Phyloseq is a package made for organizing and working with microbiome data in R. With the phyloseq package we can have all our microbiome amplicon sequence data in a single R object. With functions from the phyloseq package, most common operations for preparing data for analysis is possible with few simple commands.
This document is an overview on how phyloseq objects are organized and how they can be changed.
The paper presenting phyloseq: https://journals.plos.org/plosone/article?id=10.1371/journal.pone.0061217
A comprehensive documetation of the phyloseq package: https://joey711.github.io/phyloseq/
# Load package and phyloseq object
library(phyloseq)
load("../data/physeq.RData")
We can subset the samples with the subset_samples function. We can subset based on any column in the sample_data:
sample_variables(phy)
First argument to the subset_samples() function is the phyloseq object we want to subset. In the second argument we tell the function how to subset. Here we get the 1 week (1w) samples (always use two = signs)
phy_1w <- subset_samples(phy, Time == "1w")
Now we only have the 50 1 week samples in phy_1w
phy_1w
We can also subset both 1 week and 1 month samples:
phy_1w1m <- subset_samples(phy, Time %in% c("1w", "1m"))
phy_1w1m
We can also subset on different variables at the same time. Here we only take 1 week samples from children born by C-section (Use & for and, use | for or):
phy_1wS <- subset_samples(phy, Time == "1w" & Delivery == "Sectio")
phy_1wS
If you have NAs, you will often encounter problems when subsetting, so it's often a good idea to remove those with NAs before subsetting further. Below we assume that for some of the children the delivery mode is unknown (NA):
phy_nona <- subset_samples(phy, !is.na(Delivery))
phy_sectio <- subset_samples(phy_nona, Delivery == "Sectio")
This can also be done in one line:
phy_sectio <- subset_samples(phy, !is.na(Delivery) & Delivery == "Sectio")
It's always a good idea to check that you get the expected output. We can use the table() function to count the number of samples in each group. First look at the original phyloseq:
with(sample_data(phy), table(Time, Delivery))
Let's look at the sectio subset made above, and ensure that we only have sectio samples:
with(sample_data(phy_sectio), table(Time, Delivery))
We can also subset samples based on how many reads each sample have. sample_sums(phy) outputs the number of reads for each sample.
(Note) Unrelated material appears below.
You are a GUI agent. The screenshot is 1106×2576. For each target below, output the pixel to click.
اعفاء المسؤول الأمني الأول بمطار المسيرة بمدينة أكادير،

Here we subset samples that have more than 5000 reads, and we can see that 10 samples have been thrown away:
phy_5k <- prune_samples(sample_sums(phy) > 5000, phy)
phy_5k
In the same way as we can subset samples, we can also subset taxa. E.g. only Firmicutes:
phy_1wfirms <- subset_taxa(phy_1w, Phylum == "Firmicutes")
We can subset based on all the different taxonomic ranks:
rank_names(phy)
Notice that we ran the above subset command on the phy_1w object that we created earlier. Now we only have 1 week samples and only Firmicutes ASVs. We can chain together all the different subsetting commands together to get exactly the subset of samples and taxa we want.
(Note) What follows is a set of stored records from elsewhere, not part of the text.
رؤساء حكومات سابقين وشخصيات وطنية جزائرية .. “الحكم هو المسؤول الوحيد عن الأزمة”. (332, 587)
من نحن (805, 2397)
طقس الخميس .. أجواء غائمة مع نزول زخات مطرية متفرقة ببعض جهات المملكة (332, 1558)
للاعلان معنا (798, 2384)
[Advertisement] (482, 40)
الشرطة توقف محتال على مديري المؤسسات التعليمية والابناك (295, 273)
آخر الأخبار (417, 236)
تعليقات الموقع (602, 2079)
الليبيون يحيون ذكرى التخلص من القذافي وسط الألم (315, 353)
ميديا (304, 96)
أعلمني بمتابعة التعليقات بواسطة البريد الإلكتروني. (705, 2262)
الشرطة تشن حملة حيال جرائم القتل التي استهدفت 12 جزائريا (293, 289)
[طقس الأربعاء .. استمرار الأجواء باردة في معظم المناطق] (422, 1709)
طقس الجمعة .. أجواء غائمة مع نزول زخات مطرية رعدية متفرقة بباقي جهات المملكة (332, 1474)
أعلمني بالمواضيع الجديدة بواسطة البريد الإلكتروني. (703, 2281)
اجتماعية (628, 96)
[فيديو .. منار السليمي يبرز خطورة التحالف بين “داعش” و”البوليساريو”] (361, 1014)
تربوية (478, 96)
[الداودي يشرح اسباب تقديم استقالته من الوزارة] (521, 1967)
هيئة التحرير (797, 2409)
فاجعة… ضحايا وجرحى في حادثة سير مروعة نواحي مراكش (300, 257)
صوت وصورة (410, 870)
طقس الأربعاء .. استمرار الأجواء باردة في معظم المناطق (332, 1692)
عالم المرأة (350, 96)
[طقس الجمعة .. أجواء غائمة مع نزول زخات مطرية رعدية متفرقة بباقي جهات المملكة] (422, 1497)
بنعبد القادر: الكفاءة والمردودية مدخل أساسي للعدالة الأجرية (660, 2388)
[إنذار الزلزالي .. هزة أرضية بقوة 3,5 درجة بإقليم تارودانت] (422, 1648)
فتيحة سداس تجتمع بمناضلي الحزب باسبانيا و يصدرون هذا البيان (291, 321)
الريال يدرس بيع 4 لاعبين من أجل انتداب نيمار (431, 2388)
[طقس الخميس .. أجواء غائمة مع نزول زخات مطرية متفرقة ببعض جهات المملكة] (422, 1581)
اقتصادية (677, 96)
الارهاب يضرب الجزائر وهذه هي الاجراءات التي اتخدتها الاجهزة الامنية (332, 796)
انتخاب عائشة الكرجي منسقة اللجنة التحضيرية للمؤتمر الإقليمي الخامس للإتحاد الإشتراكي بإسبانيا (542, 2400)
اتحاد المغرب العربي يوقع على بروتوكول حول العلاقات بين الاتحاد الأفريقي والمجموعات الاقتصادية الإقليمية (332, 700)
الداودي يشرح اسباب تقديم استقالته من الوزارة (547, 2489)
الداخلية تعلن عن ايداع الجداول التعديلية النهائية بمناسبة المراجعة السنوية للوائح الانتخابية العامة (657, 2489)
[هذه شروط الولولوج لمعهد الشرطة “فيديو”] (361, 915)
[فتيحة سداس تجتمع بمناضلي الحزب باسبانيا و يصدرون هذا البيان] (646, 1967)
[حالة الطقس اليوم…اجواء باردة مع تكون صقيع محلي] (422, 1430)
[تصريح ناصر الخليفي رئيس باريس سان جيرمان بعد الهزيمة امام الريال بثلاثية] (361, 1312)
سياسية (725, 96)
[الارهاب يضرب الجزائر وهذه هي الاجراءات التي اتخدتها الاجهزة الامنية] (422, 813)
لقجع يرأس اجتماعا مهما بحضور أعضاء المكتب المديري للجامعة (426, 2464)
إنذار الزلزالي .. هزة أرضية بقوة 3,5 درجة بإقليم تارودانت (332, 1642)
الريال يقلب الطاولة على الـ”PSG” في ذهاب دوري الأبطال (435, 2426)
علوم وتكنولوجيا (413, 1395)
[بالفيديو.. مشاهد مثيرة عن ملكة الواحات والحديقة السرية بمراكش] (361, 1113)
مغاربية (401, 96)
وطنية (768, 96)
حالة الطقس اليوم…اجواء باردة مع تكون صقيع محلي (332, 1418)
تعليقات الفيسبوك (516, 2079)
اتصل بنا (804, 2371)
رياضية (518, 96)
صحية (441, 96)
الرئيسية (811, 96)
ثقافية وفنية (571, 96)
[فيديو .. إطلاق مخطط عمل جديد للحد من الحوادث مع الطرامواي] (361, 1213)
We can also prune taxa by how abundant they are. A convenient function to do this is ps_prune from the MicEco package. Load the package first:
library(MicEco)
We can filter low abundant taxa based on three criteria:
You don't have to use all three criteria. The filtered taxa are grouped in a new taxa called "Others".
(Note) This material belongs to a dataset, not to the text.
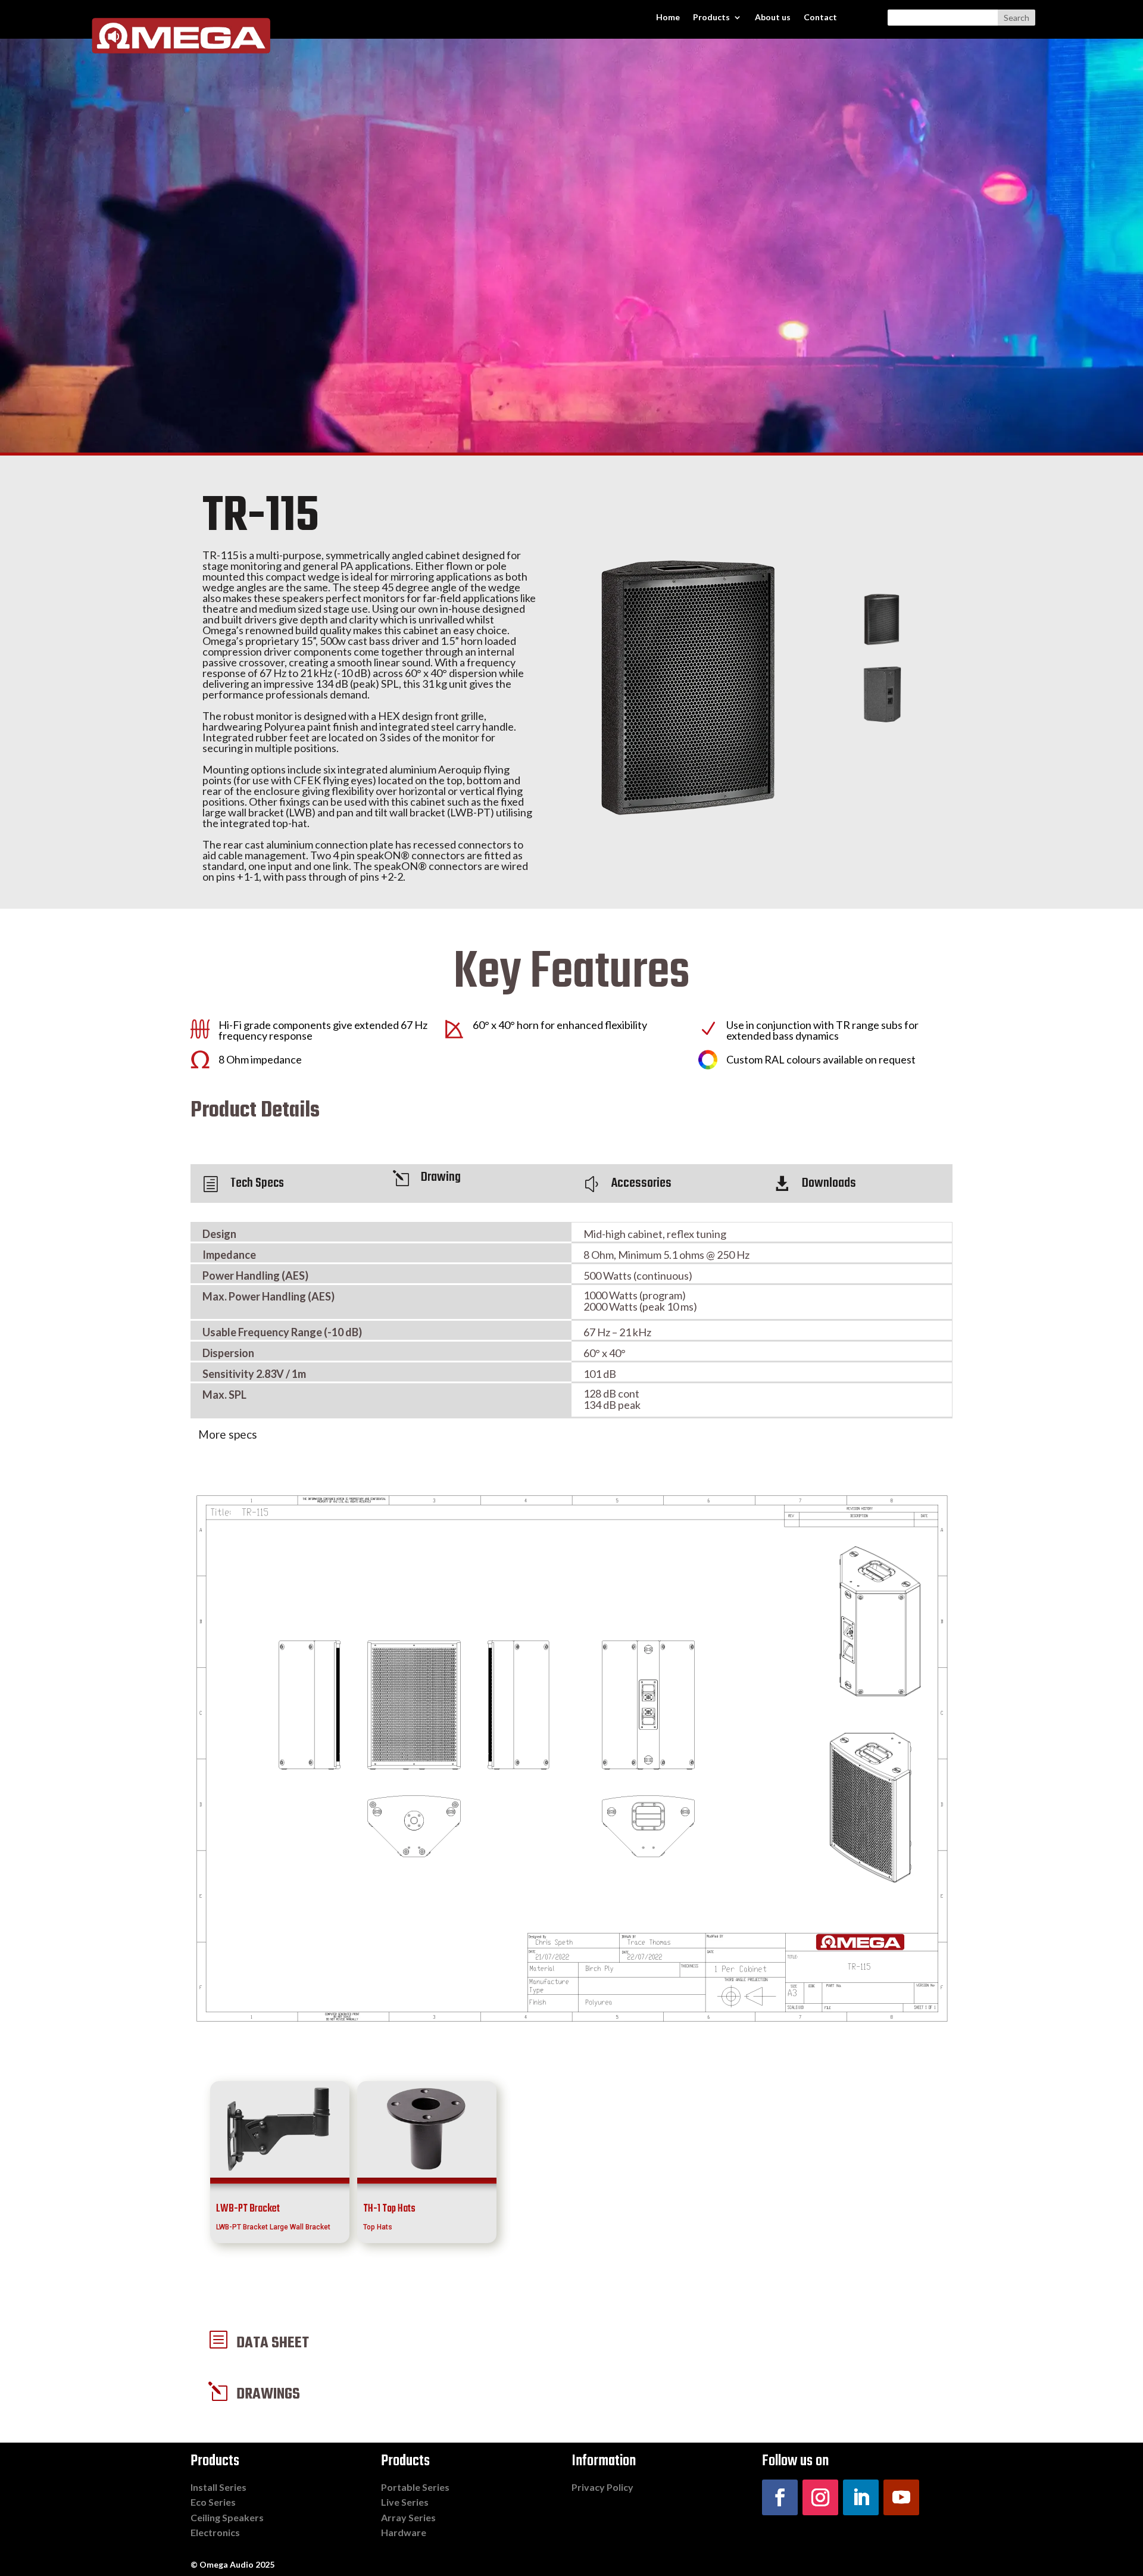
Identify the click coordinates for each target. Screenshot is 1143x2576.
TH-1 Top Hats (389, 2209)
Below we only want taxa that are:
phy_abund <- ps_prune(phy, min.samples = 5, min.reads = 10)
phy_abund
Note on pruning taxa: There are, unfortunately, no standards on how to set the thresholds when pruning low abundant ASVs. It is usually done before differential abundance analyses to lower the number of features tested. The thresholds depends on the dataset and the hypotheses you want to test. Pruning low abundant taxa is usually not done prior to alpha or beta-diversity analyses.
Amplicon data is relative data
Most of the time, we therefore want to transform or normalize the raw read counts. We can transform abundances with transform_sample_counts(). We have to give it a function which tells it how to transform the abundance for each sample. The most simple way to do this is relative abundance (everything sums to one):
phy_rel <- transform_sample_counts(phy, function(x) x/sum(x))
Let's look at the first 5 ASVs and 10 first samples. Now the otu_table contains relative abundances:
otu_table(phy_rel)[1:5, 1:10]
and the sum for each sample is 1 (100%):
sample_sums(phy_rel)
We often want to make new variables based on a single or a combination of existing variables. We might want to force a continuous variable into a binary, such as low/high BMI. Or combine variables, such as making a "Pet" variable if either the "Cat" or "Dog" variable is TRUE. How you "code" you variables depend on the hypothesis. Below are some examples of making new variables.
There are three steps in making a new variable:
# First step:
metadata <- data.frame(sample_data(phy))
# Here we make a new Time variable where we combine the 1w and 1m samples to a level we call "Early"
# ifelse takes three arguments: A logical, what to return if the logical is TRUE, what to return if the logical is FALSE
metadata$Time_new <- ifelse(metadata$Time == "1y", "Late", "Early")
# Here we combine the Time and Delivery variable to make a new variable.
metadata$New_variable <- ifelse(metadata$Time == "1y" & metadata$Delivery == "Sectio", "1y sectio", "Not 1y sectio")
# As there are no continuous variables in this example, I use the total read counts instead
metadata$Reads_binary <- ifelse(sample_sums(phy) > 10000, "High", "Low")
# Here we nest the ifelse() functions, so if the first logical is TRUE, then it is run through another ifelse()
metadata$Reads_cat <- ifelse(sample_sums(phy) > 10000, ifelse(sample_sums(phy) > 20000, "Very high", "High"), "Low")
sample_data(phy) <- sample_data(metadata)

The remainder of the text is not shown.